# Текст для чтения
-----
Как оказалось, нынешний «недолимит» связан не с тем, что следователей и прокуроров стали реже сажать, — отнюдь. Просто открылись два новых учреждения для этой категории — в Челябинске и Ставропольском крае. И всех «новеньких» отправляют туда, а не в Мордовию (в 2021 году в ИК прибыло всего лишь 27 осужденных). Кроме того, многих сидельцев ИК № 5 перевели по их письменному заявлению поближе к дому.
Впрочем, пока еще не всех желающих отправили туда, куда они попросили. Бывший глава столичного СК Александр Дрыманов подал обращение на перевод в ИК-3 Рязанской области (в Рязани живут его близкие, среди них есть инвалид I группы, который просто физически не может приехать к нему на свидание в Мордовию). У некоторых осужденных на руках даже есть решение судов о переводе. Но они всё ждут и ждут.
Больной осужденный в помещении отряда
— У меня родители — москвичи, — рассказывает заключенный Георгий. — Мать — инвалид первой группы, она ни разу не смогла приехать в Мордовию. А отец приехал, но путь его так измотал, что через несколько дней после поездки он умер. Я уверен, что если бы не дорога до колонии, он бы остался жив.
На производстве в мебельном, швейном, колбасном и макаронном цехах заняты 456 человек. Большая часть арестантов шьют. Как некоторые иронизируют, «на воле шили уголовные дела, а за решеткой — рабочую форму». Девять человек на момент нашего визита получали высшее образование. Оно здесь платное, но стоит в районе 11 000–20 000 рублей за семестр, и, как нас уверяют, некоторые осужденные эти деньги сами зарабатывают на производстве. Сидельцы, правда, на зарплату жалуются… Но, опять-таки, не все.
-----
# Что сделать
1. Перепишите слово в слово отрывок из текста о колонии, начиная с «Больной осужденный в» и продолжая до «опять-таки, не все.».
2. Проверьте по тексту о колонии, верны ли утверждения: (a) в 2021 году в колонию прибыло 27 осужденных; (b) высшее образование для осужденных там бесплатное; (c) на производстве занято больше 500 человек. На каждое ответьте «да» или «нет» и дословно приведите слова текста, которые это решают.
Записи здесь ни при чем.

# Список записей
-----
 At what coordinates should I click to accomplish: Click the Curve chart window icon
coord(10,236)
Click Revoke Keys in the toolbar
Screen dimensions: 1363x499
-----
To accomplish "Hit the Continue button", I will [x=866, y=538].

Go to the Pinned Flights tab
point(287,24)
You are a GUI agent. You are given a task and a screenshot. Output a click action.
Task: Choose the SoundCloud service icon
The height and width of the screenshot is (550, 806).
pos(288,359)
-----
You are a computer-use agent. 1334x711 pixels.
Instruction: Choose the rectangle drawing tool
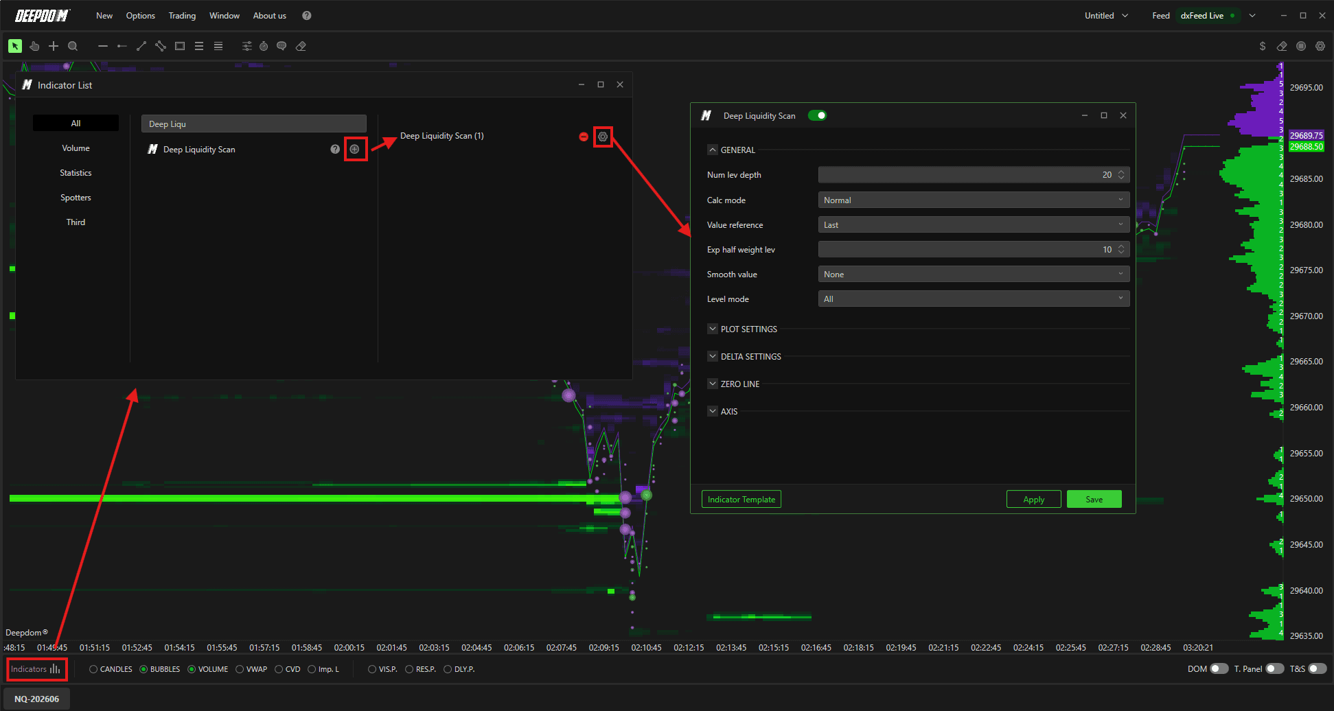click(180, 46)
-----
# Ответы к заданиям
1.
Больной осужденный в помещении отряда
— У меня родители — москвичи, — рассказывает заключенный Георгий. — Мать — инвалид первой группы, она ни разу не смогла приехать в Мордовию. А отец приехал, но путь его так измотал, что через несколько дней после поездки он умер. Я уверен, что если бы не дорога до колонии, он бы остался жив.
На производстве в мебельном, швейном, колбасном и макаронном цехах заняты 456 человек. Большая часть арестантов шьют. Как некоторые иронизируют, «на воле шили уголовные дела, а за решеткой — рабочую форму». Девять человек на момент нашего визита получали высшее образование. Оно здесь платное, но стоит в районе 11 000–20 000 рублей за семестр, и, как нас уверяют, некоторые осужденные эти деньги сами зарабатывают на производстве. Сидельцы, правда, на зарплату жалуются… Но, опять-таки, не все.

2.
(a) Да: «в 2021 году в ИК прибыло всего лишь 27 осужденных».
(b) Нет: «Оно здесь платное».
(c) Нет: «На производстве в мебельном, швейном, колбасном и макаронном цехах заняты 456 человек».